Work to complete:
Copy out exactly the lines below that run from the one holding "Given: Click the S.M.A.R.T" to the one holding "Click the 'I", keeping both of those lines and no others.

----- Stored data -----

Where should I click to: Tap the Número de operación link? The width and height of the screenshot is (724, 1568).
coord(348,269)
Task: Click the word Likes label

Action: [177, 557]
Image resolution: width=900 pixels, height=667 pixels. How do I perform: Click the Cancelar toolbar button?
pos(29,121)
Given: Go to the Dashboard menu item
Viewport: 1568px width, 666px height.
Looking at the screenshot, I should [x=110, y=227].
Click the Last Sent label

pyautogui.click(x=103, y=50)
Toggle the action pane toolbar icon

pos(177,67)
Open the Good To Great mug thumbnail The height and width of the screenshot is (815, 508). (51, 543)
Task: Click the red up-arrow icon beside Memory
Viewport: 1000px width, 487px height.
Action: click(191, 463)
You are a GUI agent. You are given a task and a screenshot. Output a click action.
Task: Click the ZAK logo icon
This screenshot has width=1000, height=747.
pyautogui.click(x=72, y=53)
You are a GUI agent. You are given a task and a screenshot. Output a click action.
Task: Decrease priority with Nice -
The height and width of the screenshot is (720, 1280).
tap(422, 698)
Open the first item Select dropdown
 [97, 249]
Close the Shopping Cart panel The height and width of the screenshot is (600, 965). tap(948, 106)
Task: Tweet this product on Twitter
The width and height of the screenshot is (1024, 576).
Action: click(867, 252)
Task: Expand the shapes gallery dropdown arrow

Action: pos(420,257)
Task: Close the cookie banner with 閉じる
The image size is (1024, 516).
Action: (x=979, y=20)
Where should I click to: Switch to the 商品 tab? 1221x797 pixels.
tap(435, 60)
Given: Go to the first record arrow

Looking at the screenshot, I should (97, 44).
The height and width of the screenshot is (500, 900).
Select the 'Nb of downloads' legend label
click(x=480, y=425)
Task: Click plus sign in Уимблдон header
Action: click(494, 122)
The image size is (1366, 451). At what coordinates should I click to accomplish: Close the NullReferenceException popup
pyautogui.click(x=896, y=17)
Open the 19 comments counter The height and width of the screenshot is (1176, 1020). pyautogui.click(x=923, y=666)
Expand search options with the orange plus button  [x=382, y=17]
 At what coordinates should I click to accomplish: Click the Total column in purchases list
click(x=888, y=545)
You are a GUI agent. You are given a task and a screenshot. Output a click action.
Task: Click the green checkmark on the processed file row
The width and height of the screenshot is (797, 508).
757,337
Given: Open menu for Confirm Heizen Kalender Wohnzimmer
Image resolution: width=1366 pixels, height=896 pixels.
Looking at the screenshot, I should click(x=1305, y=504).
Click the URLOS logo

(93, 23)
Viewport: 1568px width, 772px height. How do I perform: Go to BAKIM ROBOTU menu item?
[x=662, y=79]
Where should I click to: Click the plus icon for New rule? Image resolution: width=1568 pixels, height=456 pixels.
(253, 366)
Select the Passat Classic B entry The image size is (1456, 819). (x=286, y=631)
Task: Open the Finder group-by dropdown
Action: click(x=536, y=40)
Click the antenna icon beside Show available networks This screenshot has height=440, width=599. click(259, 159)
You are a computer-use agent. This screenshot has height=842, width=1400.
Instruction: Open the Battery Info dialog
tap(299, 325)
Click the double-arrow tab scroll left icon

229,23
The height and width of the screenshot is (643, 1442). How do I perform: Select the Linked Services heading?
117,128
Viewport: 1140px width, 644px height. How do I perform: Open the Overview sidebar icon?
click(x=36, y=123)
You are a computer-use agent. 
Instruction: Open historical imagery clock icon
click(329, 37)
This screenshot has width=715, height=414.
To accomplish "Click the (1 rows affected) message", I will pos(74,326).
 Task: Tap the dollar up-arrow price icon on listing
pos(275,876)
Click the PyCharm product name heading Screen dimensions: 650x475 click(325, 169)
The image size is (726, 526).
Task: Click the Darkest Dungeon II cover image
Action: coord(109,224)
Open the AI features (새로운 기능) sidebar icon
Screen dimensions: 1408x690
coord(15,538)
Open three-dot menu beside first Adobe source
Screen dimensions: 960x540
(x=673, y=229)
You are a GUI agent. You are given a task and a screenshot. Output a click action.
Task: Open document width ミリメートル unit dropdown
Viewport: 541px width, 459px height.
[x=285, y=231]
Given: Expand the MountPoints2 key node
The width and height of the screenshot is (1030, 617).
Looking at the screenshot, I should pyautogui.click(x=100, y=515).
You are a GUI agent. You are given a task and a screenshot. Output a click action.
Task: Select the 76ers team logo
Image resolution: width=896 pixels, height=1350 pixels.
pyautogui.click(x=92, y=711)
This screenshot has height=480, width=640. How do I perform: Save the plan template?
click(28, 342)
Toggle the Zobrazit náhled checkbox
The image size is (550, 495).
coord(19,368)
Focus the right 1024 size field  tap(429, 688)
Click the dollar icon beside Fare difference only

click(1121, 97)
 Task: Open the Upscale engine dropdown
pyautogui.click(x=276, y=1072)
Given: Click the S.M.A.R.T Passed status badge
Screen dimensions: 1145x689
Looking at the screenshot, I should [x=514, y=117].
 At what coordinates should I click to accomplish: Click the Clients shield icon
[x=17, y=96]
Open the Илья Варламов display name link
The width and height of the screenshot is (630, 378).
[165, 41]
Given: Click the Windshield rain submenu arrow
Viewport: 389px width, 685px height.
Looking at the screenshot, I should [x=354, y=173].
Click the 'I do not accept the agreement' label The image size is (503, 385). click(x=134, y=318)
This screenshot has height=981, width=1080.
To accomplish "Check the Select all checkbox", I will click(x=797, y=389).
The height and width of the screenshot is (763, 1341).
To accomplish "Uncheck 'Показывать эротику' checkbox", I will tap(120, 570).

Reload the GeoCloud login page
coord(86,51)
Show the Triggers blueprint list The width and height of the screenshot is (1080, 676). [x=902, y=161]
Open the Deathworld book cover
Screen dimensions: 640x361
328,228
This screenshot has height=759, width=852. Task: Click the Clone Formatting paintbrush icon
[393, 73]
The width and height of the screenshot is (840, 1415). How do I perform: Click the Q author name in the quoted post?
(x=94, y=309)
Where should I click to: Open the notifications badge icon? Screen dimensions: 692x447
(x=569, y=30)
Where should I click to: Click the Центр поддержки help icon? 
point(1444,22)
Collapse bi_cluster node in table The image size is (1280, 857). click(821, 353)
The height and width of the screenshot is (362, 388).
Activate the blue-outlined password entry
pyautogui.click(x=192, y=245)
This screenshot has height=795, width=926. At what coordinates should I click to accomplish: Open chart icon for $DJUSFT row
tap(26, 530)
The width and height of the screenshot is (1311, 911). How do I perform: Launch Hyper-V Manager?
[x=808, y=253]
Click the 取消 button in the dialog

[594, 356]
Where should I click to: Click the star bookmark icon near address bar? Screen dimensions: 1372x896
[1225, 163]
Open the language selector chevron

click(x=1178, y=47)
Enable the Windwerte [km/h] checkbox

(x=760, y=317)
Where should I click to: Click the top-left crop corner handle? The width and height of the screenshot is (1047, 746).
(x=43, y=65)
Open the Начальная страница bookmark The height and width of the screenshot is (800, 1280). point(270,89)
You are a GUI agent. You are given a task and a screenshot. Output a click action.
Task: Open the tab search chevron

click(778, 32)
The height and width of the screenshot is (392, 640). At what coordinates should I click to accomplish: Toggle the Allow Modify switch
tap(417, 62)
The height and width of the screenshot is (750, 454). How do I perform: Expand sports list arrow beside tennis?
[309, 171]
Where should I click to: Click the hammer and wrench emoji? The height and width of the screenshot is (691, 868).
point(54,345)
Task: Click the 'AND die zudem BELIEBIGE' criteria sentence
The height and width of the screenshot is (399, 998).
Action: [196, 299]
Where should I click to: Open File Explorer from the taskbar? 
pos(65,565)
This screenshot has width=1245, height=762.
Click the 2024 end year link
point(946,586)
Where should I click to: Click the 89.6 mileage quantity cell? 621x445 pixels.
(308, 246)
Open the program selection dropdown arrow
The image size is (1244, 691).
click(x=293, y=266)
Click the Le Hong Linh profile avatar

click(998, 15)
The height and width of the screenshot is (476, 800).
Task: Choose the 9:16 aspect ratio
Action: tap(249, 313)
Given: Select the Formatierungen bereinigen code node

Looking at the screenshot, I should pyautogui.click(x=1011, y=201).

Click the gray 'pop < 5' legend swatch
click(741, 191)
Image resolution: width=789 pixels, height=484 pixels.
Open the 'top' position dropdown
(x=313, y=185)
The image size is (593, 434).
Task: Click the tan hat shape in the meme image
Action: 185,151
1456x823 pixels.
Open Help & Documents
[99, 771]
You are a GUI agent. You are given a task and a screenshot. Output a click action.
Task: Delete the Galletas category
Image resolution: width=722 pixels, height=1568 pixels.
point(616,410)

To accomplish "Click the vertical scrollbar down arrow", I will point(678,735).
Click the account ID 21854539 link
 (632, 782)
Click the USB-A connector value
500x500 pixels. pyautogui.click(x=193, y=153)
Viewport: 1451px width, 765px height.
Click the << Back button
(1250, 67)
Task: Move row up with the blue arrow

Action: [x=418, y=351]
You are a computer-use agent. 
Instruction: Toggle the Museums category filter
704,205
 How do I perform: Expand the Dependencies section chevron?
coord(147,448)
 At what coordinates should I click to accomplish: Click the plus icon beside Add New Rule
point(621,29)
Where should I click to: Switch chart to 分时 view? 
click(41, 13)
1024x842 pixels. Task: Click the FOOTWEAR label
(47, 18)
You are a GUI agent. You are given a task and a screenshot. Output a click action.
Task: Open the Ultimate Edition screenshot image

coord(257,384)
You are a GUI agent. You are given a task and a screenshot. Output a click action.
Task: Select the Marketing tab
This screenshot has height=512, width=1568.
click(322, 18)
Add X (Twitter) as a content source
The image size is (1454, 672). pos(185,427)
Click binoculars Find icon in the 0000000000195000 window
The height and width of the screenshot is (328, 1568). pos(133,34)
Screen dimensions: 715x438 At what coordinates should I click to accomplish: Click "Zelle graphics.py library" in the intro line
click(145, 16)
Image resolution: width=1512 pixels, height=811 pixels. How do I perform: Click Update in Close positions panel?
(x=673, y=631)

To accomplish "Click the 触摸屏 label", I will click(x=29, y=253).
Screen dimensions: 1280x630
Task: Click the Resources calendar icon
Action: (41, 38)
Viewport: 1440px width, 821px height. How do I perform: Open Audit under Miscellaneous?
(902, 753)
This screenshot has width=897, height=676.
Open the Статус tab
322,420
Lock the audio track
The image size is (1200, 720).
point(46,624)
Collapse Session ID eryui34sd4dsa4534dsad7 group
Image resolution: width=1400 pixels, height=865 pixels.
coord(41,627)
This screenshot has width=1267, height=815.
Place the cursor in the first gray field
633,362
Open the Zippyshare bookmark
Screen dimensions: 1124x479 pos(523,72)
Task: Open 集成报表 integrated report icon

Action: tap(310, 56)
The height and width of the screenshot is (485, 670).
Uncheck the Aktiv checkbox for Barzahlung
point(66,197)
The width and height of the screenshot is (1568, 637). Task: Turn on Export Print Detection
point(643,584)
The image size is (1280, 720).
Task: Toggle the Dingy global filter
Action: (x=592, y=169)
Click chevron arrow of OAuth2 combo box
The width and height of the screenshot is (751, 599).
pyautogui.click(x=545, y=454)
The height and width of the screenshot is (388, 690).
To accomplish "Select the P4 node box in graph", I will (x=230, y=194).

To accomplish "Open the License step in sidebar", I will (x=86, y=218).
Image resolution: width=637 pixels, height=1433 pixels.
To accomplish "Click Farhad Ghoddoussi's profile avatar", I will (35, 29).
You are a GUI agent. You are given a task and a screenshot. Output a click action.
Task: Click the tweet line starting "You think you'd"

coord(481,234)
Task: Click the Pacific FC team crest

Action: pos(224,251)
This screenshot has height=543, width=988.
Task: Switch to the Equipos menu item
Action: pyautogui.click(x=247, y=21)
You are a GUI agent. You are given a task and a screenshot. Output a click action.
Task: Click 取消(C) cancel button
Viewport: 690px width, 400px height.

-----

Exercise solution:
Given: Click the S.M.A.R.T Passed status badge
Screen dimensions: 1145x689
Looking at the screenshot, I should [x=514, y=117].
 At what coordinates should I click to accomplish: Click the Clients shield icon
[x=17, y=96]
Open the Илья Варламов display name link
The width and height of the screenshot is (630, 378).
[165, 41]
Given: Click the Windshield rain submenu arrow
Viewport: 389px width, 685px height.
Looking at the screenshot, I should [x=354, y=173].
Click the 'I do not accept the agreement' label The image size is (503, 385). click(x=134, y=318)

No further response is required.